Когда он умывался в коридорчике, Лёля второпях оставила его одного. Дверь в кухню была открыта, и он заглянул туда по странному побуждению — у него осталось в памяти, что Лёля, замявшись, не хотела впустить его в кухню. На кухонном столе, тесно прижатые друг к другу, лежали два старика — мужчина и женщина. Руки их были заботливо сложены на груди, головы покоились на подушке. В застывшие пальцы были вложены веточки цветов — белых цветов, какими украшают подвенечные платья невест.
— Это мама и папа, — раздался за спиною Кочаряна дрогнувший голос. — Я думала, вам будет неприятно ночевать.
— Вы не можете похоронить? — шопотом спросил он.
— Послезавтра у меня выходной, похороню, — сказала она. — Пойдёмте.

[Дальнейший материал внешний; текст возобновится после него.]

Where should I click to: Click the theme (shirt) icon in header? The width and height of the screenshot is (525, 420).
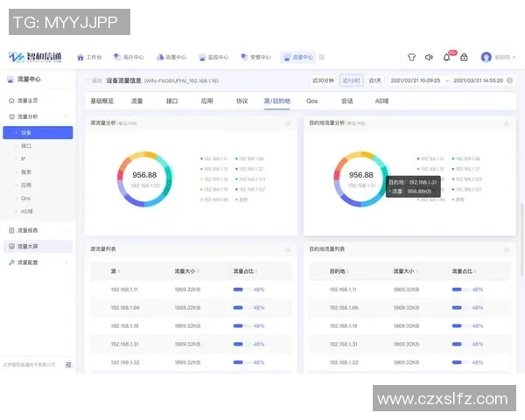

Ему пришлось ждать в передней, пока дети умывались и завтракали. Гомон детских голосов доносился из столовой, и беспечность их показалась Кочаряну такой же нереальной, как улыбка на лице спящего Стасика.
Дети перешли в игральную комнату, и Кочаряну разрешили войти. У него перехватило дыхание, когда он вошёл в комнату, полную маленьких детей, и несколько детских голосков восторженно крикнули:
— Папа!
Какие-то худенькие, бледные мальчики и девочки бросились к нему и остановились в нескольких шагах, внимательно вглядываясь в незнакомого военного. Они все, должно быть, уже не помнили, как выглядят их папы, но знали твёрдо, что папа вот такой в военном… Стасика он не узнал — в незнакомом вязаном костюмчике с нагрудником, по-новому подстриженный, он медленно подходил, вцепившись в руку тёти Лёли. Он был бледнее и худее, чем показался ночью, но младенческая пухлость и жизнерадостность остались.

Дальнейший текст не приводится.